Ignoring all the developments of the sequels, Halloween jumps back into Haddonfield, Ill in the modern day. Serial-esque podcaster are investigating what they call ‘The Baby Sitter Murders,’ so they find their way to the sanitarium holding Michael Myers. He has remained there, chained up, ever since the end of the first film.
He hasn’t said a word, and since his doctor, Haluk Bilginer as Dr. Ranbir Sartain, hasn’t made any progress with him he is to be moved to a new facility. The podcasters meanwhile connect with Laurie Strode, now forty years on from that fateful night and permanently altered by it. She is prepping for Michael’s inevitable return. And wouldn’t you know it? The transport of Michael Myers doesn’t go well…
The movie is a truly satisfying company piece to a horror classic from the past. They ignore the convoluted mythos built by later movies, the relationship, the nature of Michael, to build their own whole cloth. If it wasn’t in the first movie, it has no bearing in their canon, and it works so well for them.
By stripping away all those excesses, they are able to look at the core with fresh eyes. What does surviving a murder spree like that do to someone? What does the experience do the person who did it? The movie concerns itself with that relationship more than anything else. Laurie has grown up, she has had a life since but it isn’t free from the trauma of that event.

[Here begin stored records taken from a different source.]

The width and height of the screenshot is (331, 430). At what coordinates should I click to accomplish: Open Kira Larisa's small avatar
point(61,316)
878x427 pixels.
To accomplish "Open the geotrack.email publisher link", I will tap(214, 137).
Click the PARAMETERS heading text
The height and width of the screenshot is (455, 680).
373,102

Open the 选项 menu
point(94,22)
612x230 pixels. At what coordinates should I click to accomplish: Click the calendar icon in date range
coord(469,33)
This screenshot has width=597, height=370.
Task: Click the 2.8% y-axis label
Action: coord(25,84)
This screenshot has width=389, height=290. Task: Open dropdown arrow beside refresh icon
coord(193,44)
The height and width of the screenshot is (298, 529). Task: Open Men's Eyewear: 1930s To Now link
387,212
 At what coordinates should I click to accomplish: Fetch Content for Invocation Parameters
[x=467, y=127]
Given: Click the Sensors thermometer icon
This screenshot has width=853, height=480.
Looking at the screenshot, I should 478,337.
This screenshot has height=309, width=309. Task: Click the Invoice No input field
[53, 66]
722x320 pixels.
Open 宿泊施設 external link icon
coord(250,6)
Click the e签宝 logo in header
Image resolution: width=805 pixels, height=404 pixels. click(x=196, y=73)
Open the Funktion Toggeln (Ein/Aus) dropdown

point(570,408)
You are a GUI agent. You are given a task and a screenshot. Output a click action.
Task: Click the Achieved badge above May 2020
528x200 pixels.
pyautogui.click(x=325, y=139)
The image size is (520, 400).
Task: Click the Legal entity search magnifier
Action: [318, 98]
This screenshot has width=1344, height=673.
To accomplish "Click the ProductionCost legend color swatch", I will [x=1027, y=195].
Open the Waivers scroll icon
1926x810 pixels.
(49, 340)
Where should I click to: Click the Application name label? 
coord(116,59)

Halloween mirrors the original in plenty of novel ways, as well as direct references to the original, just slightly skewed or twisted. The roles of hunter and hunted at times switch, as they spiral together for another meeting. It’s amazing they were able to so cleverly craft a companion to that original 40 years on with as much baggage as the story has. It feels as if it was always meant to be the second half, we just had to be patient.
Halloween is a more than worthy follow up to the classic, in theaters everywhere.